投資に不安があり「定期預金だけで十分では?」と考える人も少なくありません。短期的な安全性や元本保証を重視するなら、生活費の半年~1年分程度は定期預金だけで備える方法は有効です。ただし、老後資金や教育資金など「10年以上先のお金」まで定期預金だけでまかなうのは現実的ではないケースが多いです。
理由は主に2つあります。1つ目は、定期預金の金利ではインフレ(物価上昇)に追いつきにくく、実質的な資産価値が目減りしやすいこと。2つ目は、老後2,000万円問題と言われるように、長期的に必要な金額が大きく、預金だけで積み立てようとすると毎月の貯蓄負担が重くなることです。
投資に不安がある場合は、いきなり株式100%などにせず、まずは以下のようにステップを踏むのがおすすめです。

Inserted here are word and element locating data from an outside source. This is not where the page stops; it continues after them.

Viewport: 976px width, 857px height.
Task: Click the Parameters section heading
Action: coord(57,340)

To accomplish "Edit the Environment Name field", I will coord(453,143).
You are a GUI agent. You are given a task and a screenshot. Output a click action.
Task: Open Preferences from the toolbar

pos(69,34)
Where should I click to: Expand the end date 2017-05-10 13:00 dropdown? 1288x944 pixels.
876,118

- 生活防衛資金(生活費3〜6か月分)は定期預金で確保
- それ以上の長期資金の一部を、つみたてNISAのバランス型投資信託など「値動きが比較的マイルドな商品」に少額から振り向ける
このように、「守るお金は定期預金」「増やすお金は少しずつ投資」と役割を分けることで、過度なリスクを取らずに将来の不足分を補いやすくなります。投資に踏み出すのが怖い場合は、FPへの無料相談などで、自分の家計に合う割合を確認してから始めるとよいでしょう。
安全にお金を守りつつ利息を増やすためのまとめ
家計の安全性を優先しつつ利息も増やしたい場合は、まず「いつでも使えるお金」と「数年間は使わないお金」を分けて考えることが重要です。生活費3〜6か月分程度は普通預金や即時解約できる商品で確保し、そのうえで余裕資金を高金利の定期預金や個人向け国債などに振り分けると、守りと増やすバランスを取りやすくなります。
また、1金融機関あたり1,000万円以下に抑えて複数の銀行に分散することで、ペイオフ制度の範囲内に収めつつ、金利やキャンペーンの良い口座を組み合わせられます。3か月・1年・3年など複数の満期を持つように預け入れれば、金利上昇局面でも預け替えの柔軟性を確保できます。

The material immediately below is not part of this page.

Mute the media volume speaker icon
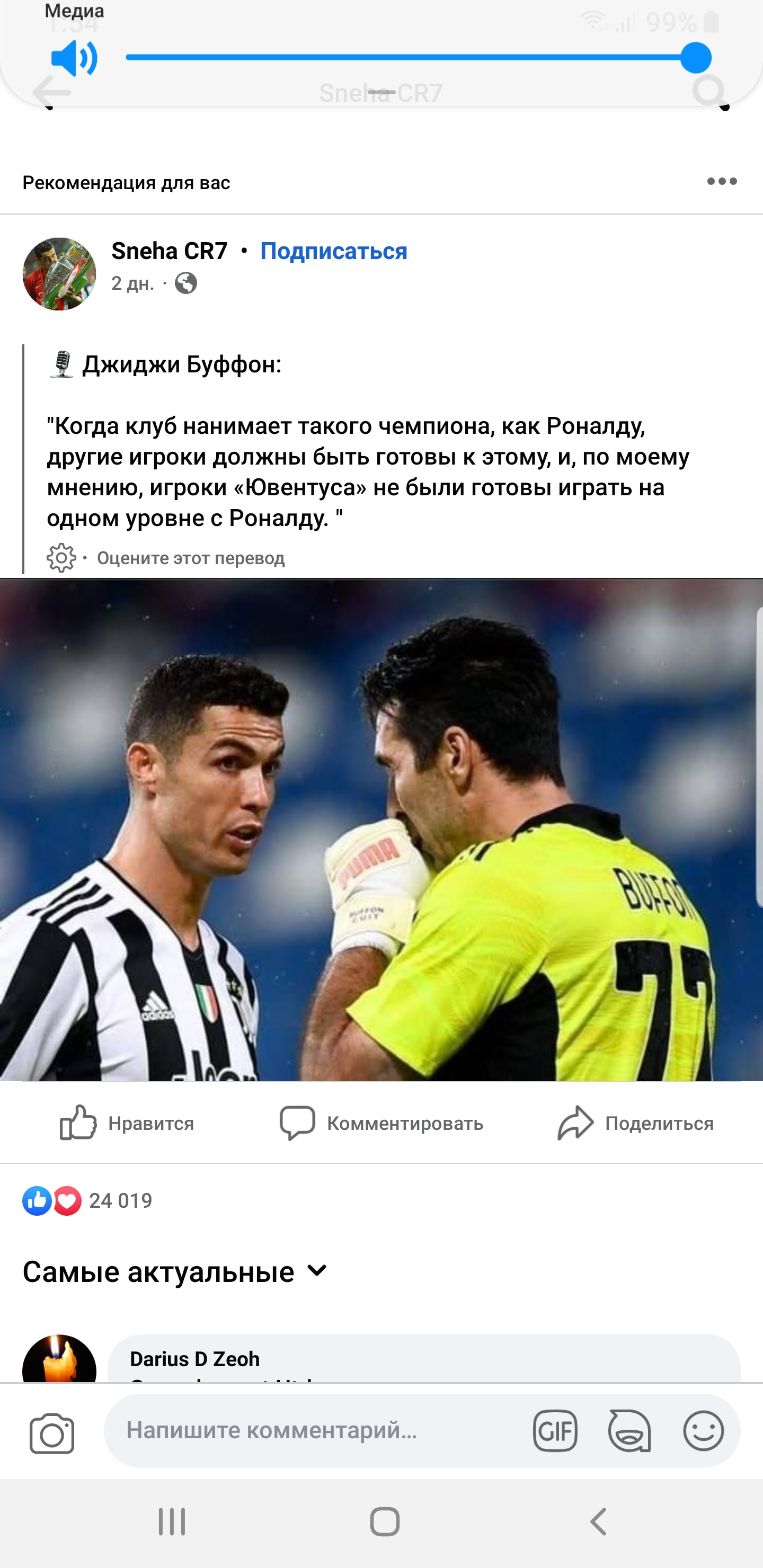The width and height of the screenshot is (763, 1568). 74,58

投資に不安がある場合でも、定期預金だけで完結させるのではなく、ねんきん定期便やライフプラン表で将来必要な金額を一度可視化し、「定期預金で守る部分」と「NISA等で増やす部分」の割合を検討するとよいでしょう。金利やキャンペーン、手数料は定期的に見直し、預けっぱなしにせず、家計の状況や金利環境の変化に合わせて預け先を調整していくことが、無理なく利息を増やす近道です。

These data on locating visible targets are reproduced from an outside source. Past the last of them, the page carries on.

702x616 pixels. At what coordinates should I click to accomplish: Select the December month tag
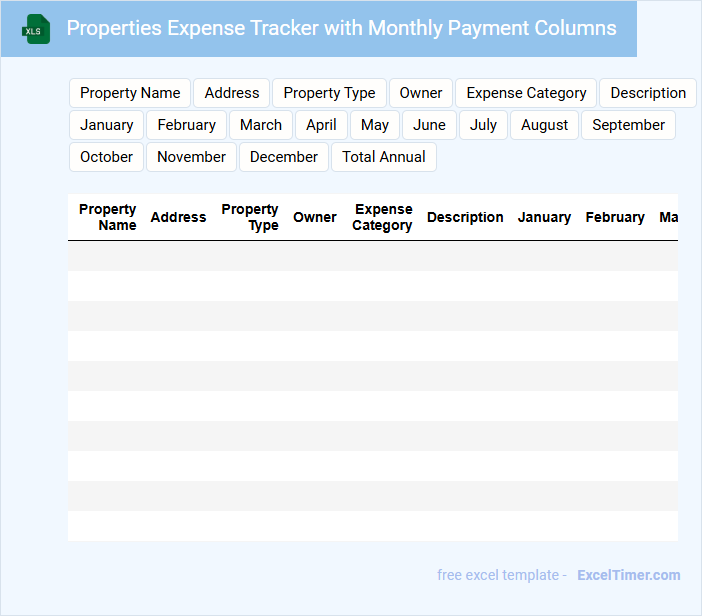click(x=284, y=157)
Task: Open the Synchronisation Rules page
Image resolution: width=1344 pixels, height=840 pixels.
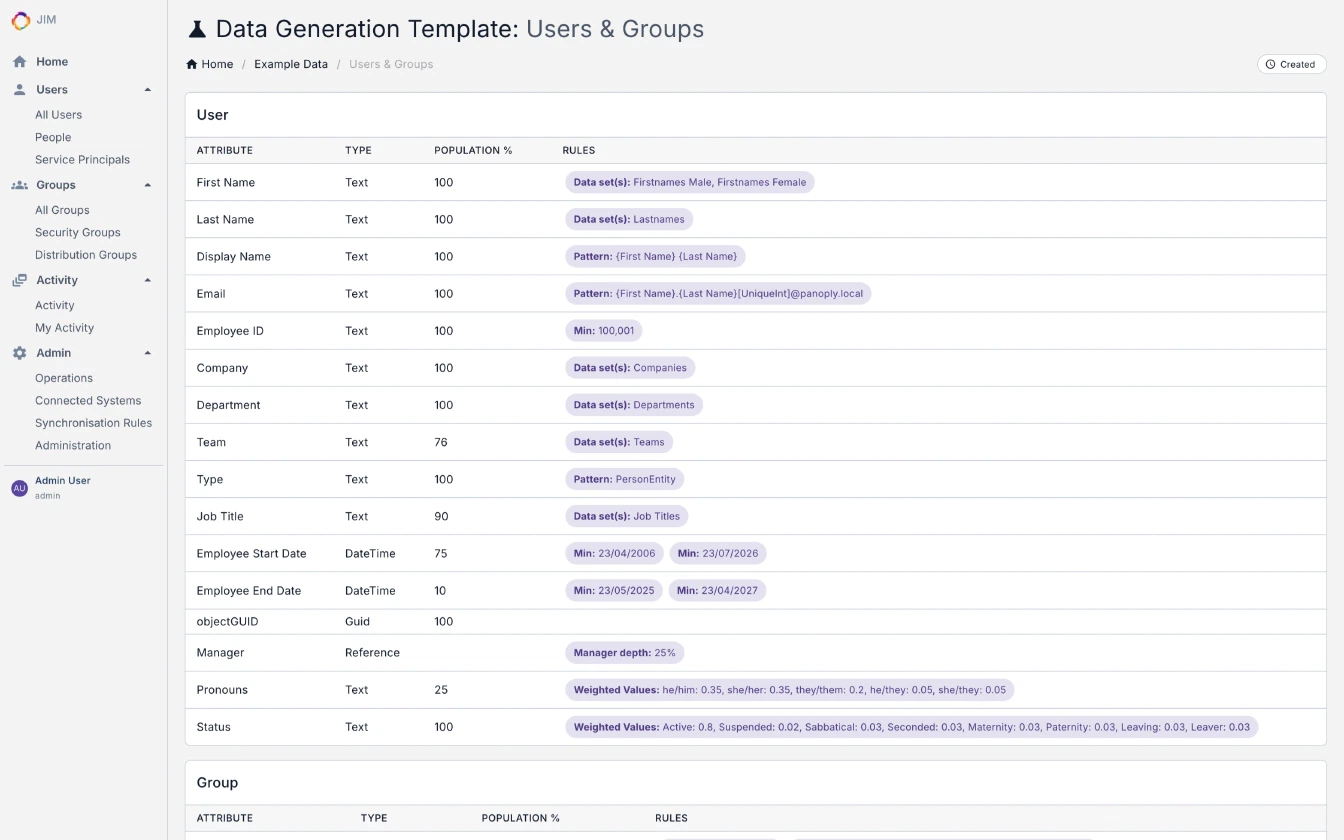Action: (x=94, y=422)
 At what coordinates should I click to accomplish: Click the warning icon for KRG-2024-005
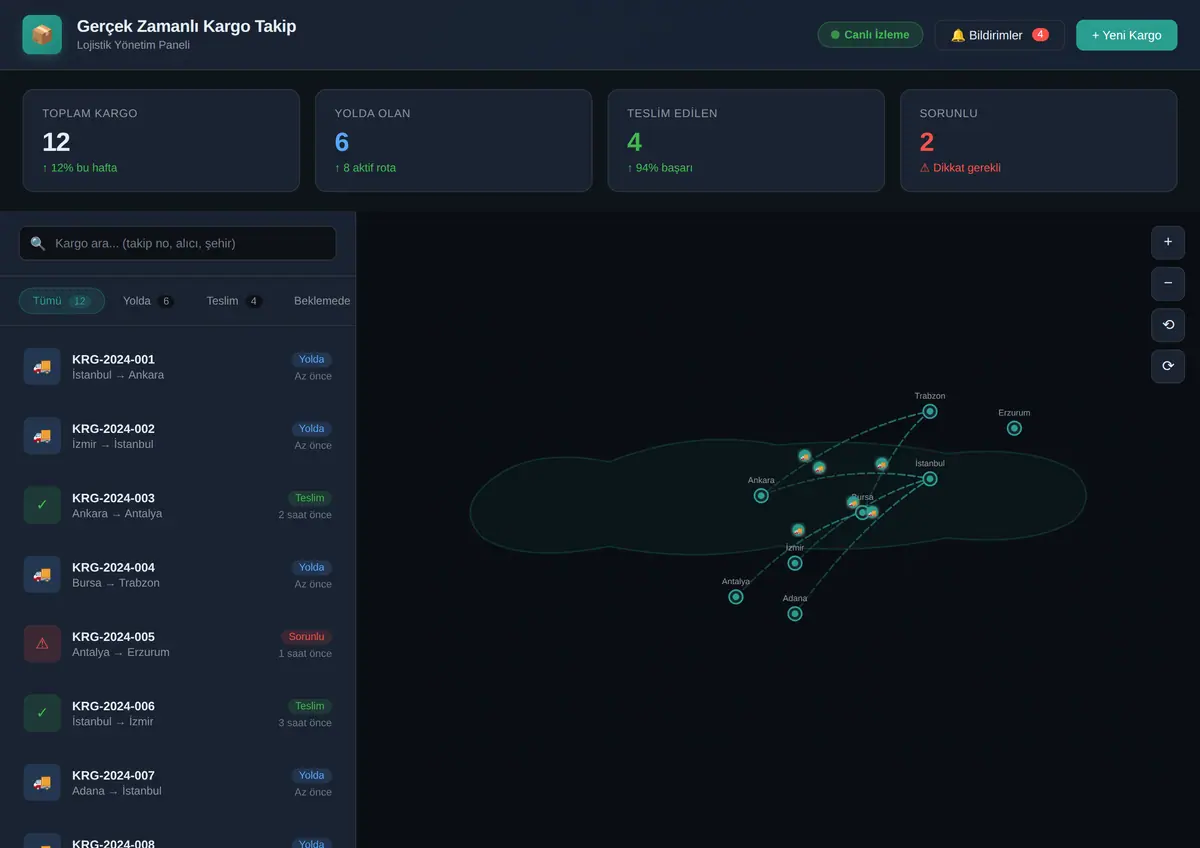point(42,643)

本記事では、2026年の金利環境を踏まえ、定期預金金利が高い銀行8選と普通預金の高金利口座を比較しながら、金利・手数料・キャンペーン・安全性をどう見極めるかを解説しました。定期預金は「大きく増やす商品」ではなく、「元本を守りながら少しでも利息を上乗せする商品」と位置づけ、1~5年使わない余裕資金で活用することがポイントといえます。ペイオフや途中解約のリスクを踏まえつつ、はしご預金やNISA・国債との組み合わせで、守るお金と増やすお金を分けて考えることで、将来のお金の不安を減らしながら着実な資産形成につなげやすくなるといえるでしょう。